SEXTO.-Cuanto antecede determina la desestimación del recurso al haber de mantenerse subsistente el fallo de la sentencia recurrida aunque lo sea por distinta argumentación jurídica ( SSTS de 8 de noviembre de 1999 y 7 de octubre de 2002 entre otras ).

SÉPTIMO.-Con expresa imposición a la parte apelante de las costas causadas en esta segunda instancia ( artículo 398 de la Ley de Enjuiciamiento Civil ).

OCTAVO.-Con pérdida del depósito constituido para recurrir ( D.A. 15ª LOPJ ).

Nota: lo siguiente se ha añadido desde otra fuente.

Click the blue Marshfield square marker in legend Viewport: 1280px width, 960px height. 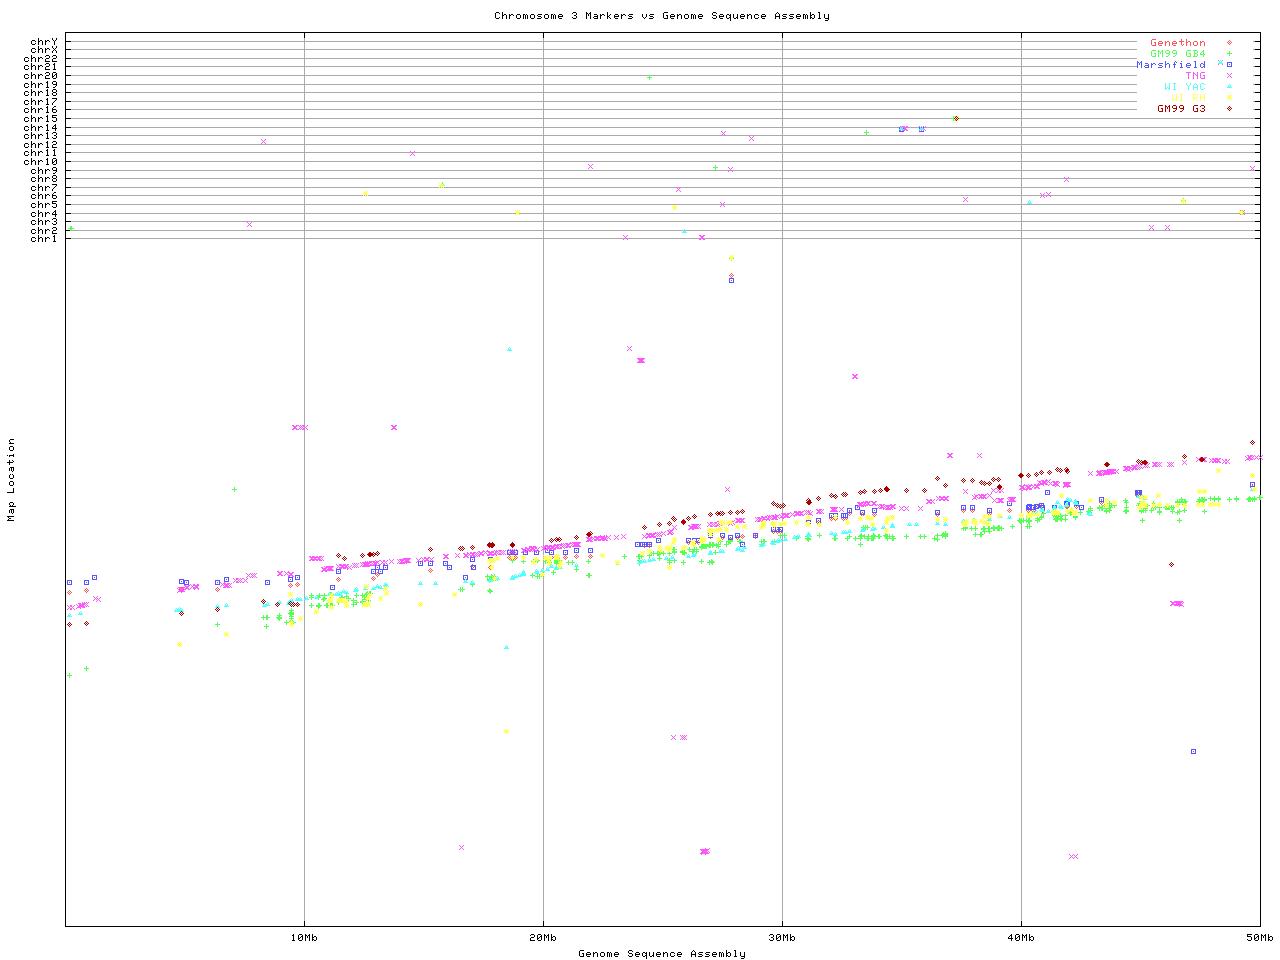coord(1229,65)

VISTOSlos preceptos legales citados en esta sentencia, y demás pertinentes y de general aplicación

Fallo

Que desestimando el recurso de apelación interpuesto por la representación de D. Jesus Miguel contra la sentencia dictada el día 28 de junio de 2013 por el Ilmo Sr. Magistrado-Juez del Juzgado de Primera Instancia nº 3 de los de Barakaldo en el Juicio Ordinario nº 637/12, debemos confirmar y confirmamos dicha resolución con expresa imposición al apelante de las costas devengadas en esta segunda instancia.

Con pérdida del depósito constituido para recurrir.

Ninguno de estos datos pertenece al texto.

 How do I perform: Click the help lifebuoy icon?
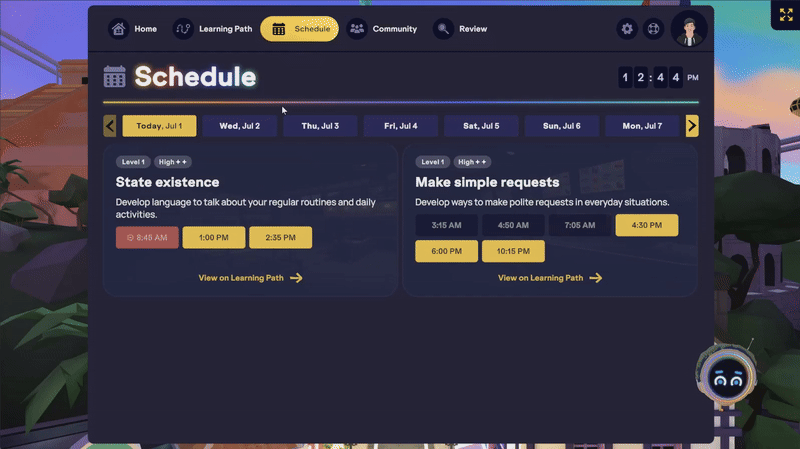click(653, 29)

Transfiérase el depósito por el Secretario Judicial a la cuenta de depósitos de recursos desestimados.

Devuélvanse los autos al Juzgado del que proceden con testimonio de esta sentencia para su cumplimiento.

Contra esta sentencia no cabe recurso alguno, a salvo el de casación ante la Sala de lo Civil del Tribunal Supremo si se acredita interés casacional ( artículo 477.3 LEC ). En este caso cabría también recurso extraordinario por infracción procesal ante la misma Sala ( Disposición Final Decimosexta LEC ).

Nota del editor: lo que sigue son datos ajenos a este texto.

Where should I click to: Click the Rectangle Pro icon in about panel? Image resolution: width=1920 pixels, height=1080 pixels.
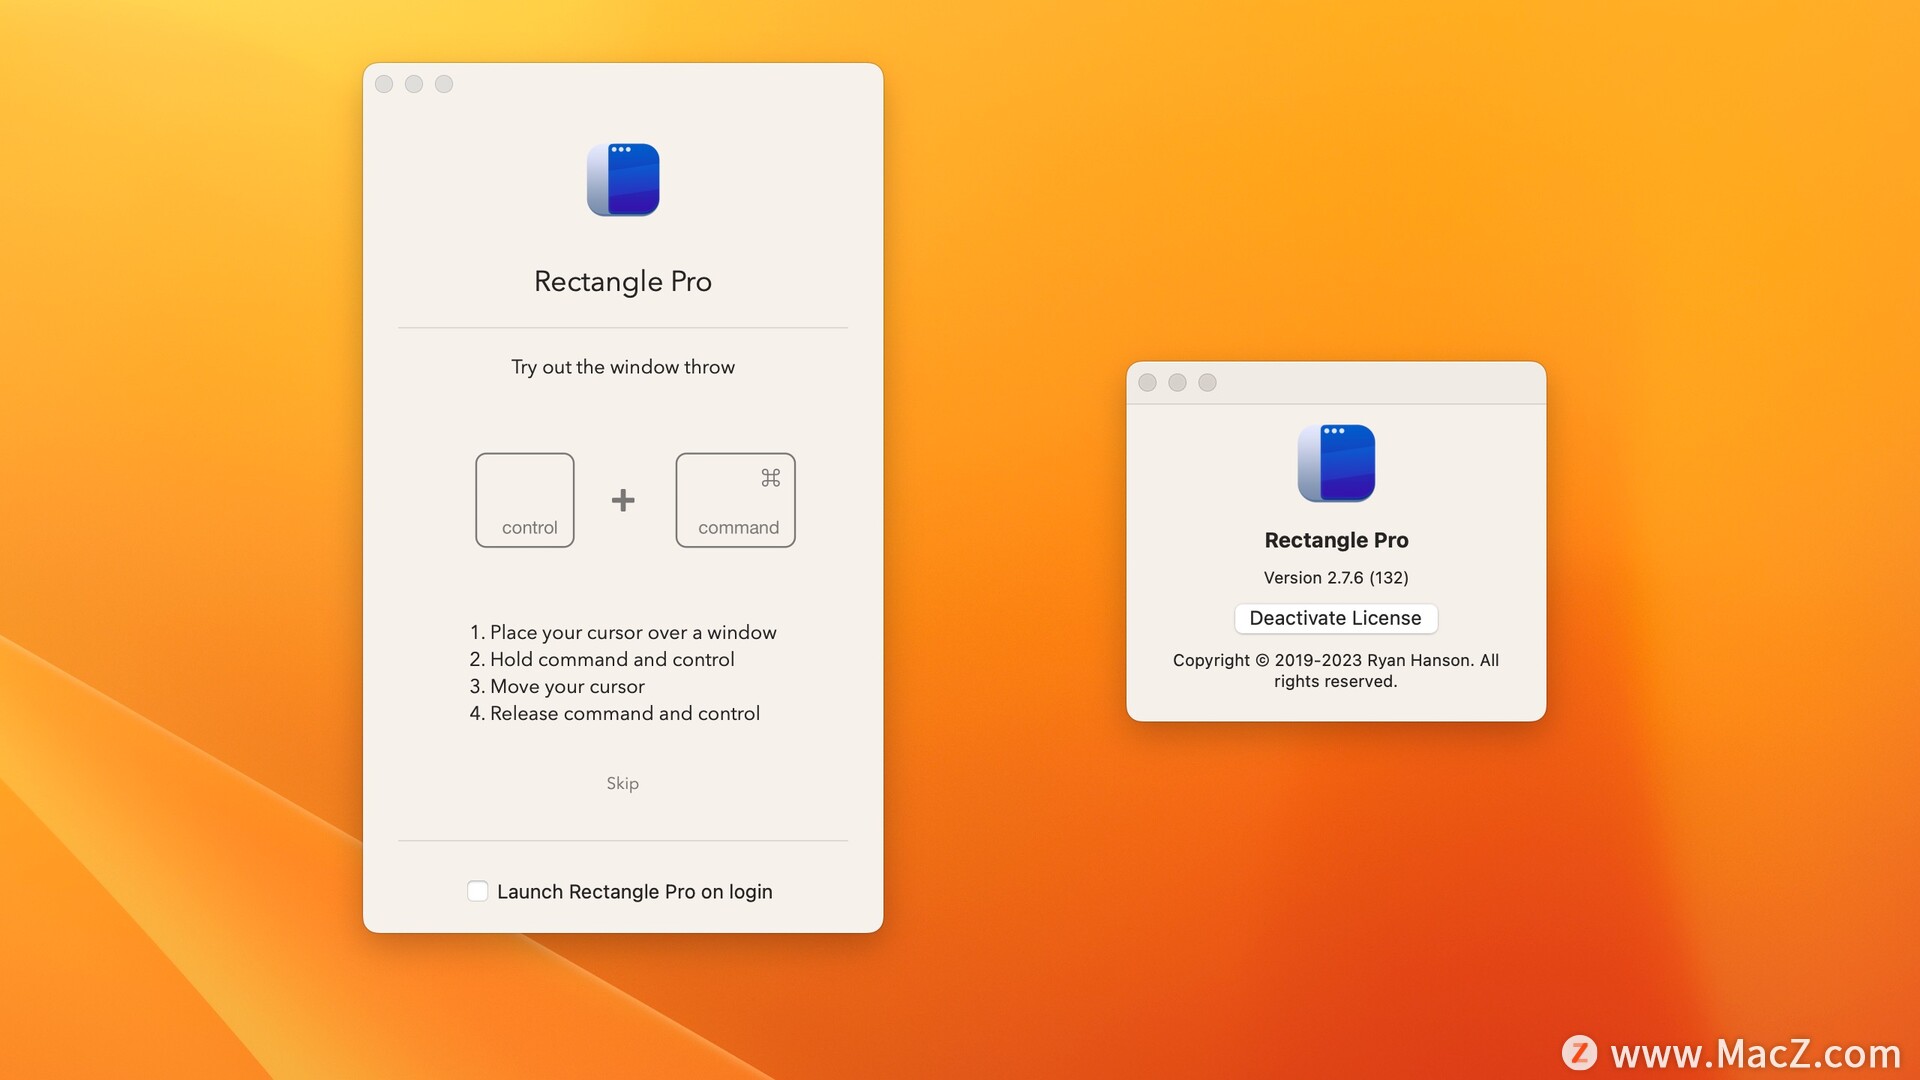(x=1337, y=463)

Uno u otro recurso se interpondrán mediante escrito presentado en este Tribunal dentro del plazo de veinte días contados desde el día siguiente a la notificación ( artículos 477 y 479 LEC ).

Para interponer los recursos será necesario la constitución de un depósito de 50 euros si se trata de recurso de casación y 50 euros si se trata de recurso extraordinario por infracción procesal, sin cuyos requisitos no serán admitidos a trámite. El depósito se constituirá consignando dicho importe en la Cuenta de Depósitos y Consignaciones que este Tribunal tiene abierta en el grupo Banesto ( Banco Español de Crédito ) con el número 4738 0000 00 034813. Caso de utilizar ambos recursos, el recurrente deberá realizar dos operaciones distintas de imposición, indicando en el campo concepto del resguardo de ingreso que se trata de un ' Recurso ' código 06 para el recurso de casación y código 04 para el recurso extraordinario por infracción procesal. La consignación deberá ser acreditada al preparar los recursos ( DA 15ª LOPJ )

Están exentos de constituir el depósito para recurrir los incluidos en el apartado 5 de la disposición citada y quienes tengan reconocido el derecho a la asistencia jurídica gratuita.

Así por esta nuestra sentencia, de la que se unirá certificación al rollo, definitivamente juzgando, lo pronunciamos, mandamos y firmamos.

PUBLICACIÓN.-Dada y pronunciada fue la anterior Sentencia por las Ilmas. Sras. Magistradas que la firman y leída por la Ilma. Sra. Magistrada Ponente en el mismo día de su fecha, estando celebrando audiencia pública, de lo que yo el Secretario doy fe.